• [Problem requirements] All lines from the one containing "Given: Open 배포관리 from the top navigation" to the end of the entries below must be output exactly, and no other lines.

• [Data extract]
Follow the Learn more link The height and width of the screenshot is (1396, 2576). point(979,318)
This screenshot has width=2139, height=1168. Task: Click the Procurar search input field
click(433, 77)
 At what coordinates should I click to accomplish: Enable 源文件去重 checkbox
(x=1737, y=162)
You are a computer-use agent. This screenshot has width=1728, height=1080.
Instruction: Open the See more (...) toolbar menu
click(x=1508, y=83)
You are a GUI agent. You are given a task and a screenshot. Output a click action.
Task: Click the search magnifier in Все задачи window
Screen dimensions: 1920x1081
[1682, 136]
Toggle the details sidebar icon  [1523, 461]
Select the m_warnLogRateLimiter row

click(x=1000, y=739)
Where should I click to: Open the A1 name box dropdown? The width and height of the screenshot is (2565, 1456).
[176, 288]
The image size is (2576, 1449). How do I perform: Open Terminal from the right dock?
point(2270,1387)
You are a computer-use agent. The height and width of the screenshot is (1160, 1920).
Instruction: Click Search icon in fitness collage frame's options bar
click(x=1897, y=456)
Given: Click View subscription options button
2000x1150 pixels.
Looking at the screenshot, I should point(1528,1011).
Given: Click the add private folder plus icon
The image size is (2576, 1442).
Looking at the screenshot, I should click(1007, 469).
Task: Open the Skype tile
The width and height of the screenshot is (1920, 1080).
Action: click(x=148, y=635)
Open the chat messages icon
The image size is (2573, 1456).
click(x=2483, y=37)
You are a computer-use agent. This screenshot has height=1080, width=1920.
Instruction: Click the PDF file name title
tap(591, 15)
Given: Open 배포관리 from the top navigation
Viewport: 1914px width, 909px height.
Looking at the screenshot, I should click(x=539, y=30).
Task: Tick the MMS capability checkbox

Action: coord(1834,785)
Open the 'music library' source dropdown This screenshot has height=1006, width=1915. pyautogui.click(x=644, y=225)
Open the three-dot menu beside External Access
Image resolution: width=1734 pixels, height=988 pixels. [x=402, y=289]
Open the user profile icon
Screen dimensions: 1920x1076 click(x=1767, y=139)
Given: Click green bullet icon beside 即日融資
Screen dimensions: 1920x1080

• [Reply to the task]
Given: Open 배포관리 from the top navigation
Viewport: 1914px width, 909px height.
Looking at the screenshot, I should click(x=539, y=30).
Task: Tick the MMS capability checkbox

Action: coord(1834,785)
Open the 'music library' source dropdown This screenshot has height=1006, width=1915. pyautogui.click(x=644, y=225)
Open the three-dot menu beside External Access
Image resolution: width=1734 pixels, height=988 pixels. [x=402, y=289]
Open the user profile icon
Screen dimensions: 1920x1076 click(x=1767, y=139)
Given: Click green bullet icon beside 即日融資
Screen dimensions: 1920x1080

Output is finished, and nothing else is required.